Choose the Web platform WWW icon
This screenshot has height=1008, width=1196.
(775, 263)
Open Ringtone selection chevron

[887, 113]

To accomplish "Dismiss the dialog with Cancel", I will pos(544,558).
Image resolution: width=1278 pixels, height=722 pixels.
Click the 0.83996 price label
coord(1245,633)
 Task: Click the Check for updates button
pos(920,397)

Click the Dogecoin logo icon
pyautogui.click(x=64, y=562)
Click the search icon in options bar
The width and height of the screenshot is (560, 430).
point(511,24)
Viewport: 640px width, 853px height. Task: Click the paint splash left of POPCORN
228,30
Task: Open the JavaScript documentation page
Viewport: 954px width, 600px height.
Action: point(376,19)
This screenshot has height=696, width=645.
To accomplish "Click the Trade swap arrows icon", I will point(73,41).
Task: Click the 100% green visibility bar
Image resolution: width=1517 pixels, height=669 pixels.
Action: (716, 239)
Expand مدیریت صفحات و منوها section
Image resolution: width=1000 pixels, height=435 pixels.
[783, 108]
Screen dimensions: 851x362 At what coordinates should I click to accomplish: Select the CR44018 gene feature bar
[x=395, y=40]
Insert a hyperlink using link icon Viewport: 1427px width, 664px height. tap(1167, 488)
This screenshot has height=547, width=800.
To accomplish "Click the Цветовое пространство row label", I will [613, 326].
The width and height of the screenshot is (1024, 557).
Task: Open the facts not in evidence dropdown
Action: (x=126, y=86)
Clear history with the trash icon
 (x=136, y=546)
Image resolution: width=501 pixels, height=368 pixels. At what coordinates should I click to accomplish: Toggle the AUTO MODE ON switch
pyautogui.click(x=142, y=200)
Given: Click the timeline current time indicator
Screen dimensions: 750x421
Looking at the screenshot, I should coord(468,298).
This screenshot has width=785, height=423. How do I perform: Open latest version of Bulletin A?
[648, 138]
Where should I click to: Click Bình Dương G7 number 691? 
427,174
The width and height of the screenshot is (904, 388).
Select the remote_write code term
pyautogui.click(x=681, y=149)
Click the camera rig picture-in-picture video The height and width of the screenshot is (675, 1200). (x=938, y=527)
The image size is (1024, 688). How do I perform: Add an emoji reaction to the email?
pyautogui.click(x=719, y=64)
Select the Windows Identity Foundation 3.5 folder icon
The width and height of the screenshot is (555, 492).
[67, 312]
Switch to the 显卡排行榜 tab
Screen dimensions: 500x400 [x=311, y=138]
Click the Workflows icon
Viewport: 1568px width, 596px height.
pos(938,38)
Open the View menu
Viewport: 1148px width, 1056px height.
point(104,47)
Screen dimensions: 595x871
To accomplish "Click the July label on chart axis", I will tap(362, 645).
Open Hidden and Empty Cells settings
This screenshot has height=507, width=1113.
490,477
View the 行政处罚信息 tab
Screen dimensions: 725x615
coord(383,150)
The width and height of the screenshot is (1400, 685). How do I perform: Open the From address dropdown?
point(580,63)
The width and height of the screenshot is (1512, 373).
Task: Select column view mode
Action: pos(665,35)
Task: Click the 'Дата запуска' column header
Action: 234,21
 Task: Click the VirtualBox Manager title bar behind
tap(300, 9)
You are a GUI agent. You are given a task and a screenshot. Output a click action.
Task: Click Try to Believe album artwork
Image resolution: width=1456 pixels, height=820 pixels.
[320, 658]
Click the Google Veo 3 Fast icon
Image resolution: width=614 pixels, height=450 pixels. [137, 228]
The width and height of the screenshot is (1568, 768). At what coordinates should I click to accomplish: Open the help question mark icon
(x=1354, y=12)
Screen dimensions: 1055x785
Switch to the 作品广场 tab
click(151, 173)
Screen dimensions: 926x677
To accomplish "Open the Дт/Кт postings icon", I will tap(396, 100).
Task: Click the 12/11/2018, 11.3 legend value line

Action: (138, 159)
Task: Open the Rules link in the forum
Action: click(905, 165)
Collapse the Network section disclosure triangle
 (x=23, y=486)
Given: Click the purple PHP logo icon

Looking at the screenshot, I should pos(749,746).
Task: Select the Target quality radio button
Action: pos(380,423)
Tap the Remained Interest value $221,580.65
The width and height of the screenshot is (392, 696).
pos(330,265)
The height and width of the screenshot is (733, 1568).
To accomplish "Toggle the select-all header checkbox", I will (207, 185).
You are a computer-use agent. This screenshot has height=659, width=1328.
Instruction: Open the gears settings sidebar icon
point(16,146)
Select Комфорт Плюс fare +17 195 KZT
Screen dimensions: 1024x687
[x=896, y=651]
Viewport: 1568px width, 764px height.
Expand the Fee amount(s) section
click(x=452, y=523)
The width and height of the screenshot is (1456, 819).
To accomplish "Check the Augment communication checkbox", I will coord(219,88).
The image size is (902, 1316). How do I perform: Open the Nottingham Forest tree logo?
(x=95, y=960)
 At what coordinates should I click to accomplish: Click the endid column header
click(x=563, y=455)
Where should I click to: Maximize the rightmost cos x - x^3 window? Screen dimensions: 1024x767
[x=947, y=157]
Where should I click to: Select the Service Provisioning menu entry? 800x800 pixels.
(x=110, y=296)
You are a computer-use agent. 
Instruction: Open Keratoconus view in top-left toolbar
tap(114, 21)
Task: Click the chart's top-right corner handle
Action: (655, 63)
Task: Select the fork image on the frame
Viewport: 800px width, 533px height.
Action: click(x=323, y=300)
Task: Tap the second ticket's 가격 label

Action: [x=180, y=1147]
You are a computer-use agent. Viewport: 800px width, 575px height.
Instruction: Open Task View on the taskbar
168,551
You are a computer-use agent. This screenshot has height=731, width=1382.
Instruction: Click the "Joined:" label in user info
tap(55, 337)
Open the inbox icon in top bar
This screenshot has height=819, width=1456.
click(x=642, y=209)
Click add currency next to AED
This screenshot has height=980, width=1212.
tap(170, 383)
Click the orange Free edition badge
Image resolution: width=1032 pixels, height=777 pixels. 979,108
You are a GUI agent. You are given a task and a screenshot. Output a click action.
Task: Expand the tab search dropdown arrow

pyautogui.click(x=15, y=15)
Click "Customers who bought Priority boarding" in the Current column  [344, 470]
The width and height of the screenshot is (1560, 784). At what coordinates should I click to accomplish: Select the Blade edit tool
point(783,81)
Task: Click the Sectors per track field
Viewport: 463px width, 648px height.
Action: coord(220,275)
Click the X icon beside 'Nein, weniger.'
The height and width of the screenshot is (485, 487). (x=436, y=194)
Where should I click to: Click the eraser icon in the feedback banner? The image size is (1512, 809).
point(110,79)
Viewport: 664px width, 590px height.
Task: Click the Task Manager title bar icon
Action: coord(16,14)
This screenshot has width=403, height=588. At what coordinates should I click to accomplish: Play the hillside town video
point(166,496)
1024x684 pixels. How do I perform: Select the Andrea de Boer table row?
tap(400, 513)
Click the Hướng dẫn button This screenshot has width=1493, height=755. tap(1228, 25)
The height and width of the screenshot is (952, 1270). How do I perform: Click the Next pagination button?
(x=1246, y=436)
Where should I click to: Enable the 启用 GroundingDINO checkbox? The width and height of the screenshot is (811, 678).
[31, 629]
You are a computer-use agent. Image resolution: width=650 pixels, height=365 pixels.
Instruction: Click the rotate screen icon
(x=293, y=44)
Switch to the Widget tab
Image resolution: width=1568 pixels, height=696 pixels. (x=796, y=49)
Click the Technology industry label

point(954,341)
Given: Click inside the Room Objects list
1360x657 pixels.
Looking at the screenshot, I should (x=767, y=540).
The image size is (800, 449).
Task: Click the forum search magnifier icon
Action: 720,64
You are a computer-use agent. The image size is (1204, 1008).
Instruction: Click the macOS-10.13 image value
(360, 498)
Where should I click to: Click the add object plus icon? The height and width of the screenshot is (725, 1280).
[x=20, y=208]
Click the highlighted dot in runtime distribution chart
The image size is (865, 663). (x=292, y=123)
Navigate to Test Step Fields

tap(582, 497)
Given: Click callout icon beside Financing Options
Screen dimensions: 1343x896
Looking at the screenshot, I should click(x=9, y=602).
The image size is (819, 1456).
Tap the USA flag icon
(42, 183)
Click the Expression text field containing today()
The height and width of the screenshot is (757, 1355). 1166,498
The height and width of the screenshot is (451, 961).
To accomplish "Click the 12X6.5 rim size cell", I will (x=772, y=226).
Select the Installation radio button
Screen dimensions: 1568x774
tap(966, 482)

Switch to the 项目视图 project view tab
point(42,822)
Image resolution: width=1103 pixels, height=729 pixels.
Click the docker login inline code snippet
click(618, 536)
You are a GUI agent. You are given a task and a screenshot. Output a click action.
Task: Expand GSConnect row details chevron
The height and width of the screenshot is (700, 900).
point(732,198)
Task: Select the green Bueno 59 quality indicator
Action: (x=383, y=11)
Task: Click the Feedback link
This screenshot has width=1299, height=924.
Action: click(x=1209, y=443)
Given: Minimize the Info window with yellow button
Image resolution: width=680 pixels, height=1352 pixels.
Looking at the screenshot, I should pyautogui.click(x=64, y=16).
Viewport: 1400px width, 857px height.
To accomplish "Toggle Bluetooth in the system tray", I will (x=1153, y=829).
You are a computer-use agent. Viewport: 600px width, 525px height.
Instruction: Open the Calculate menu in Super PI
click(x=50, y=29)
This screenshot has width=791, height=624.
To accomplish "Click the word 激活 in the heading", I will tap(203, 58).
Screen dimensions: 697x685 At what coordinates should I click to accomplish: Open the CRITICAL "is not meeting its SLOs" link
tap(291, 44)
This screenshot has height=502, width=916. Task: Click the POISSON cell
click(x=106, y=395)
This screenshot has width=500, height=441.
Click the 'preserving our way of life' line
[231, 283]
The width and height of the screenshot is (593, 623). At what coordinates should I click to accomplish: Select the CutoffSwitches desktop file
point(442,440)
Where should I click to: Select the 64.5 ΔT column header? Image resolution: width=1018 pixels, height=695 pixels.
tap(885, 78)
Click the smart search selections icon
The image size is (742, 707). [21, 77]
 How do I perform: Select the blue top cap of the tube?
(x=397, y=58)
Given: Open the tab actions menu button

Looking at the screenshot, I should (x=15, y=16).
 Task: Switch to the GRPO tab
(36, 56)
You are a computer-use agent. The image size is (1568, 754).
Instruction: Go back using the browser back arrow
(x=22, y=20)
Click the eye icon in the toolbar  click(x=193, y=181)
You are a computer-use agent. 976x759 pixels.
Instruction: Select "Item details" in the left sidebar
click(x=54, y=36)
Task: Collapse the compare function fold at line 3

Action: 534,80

################

In the records above, the lines containing the string "computer" should be counted; give only the total.

9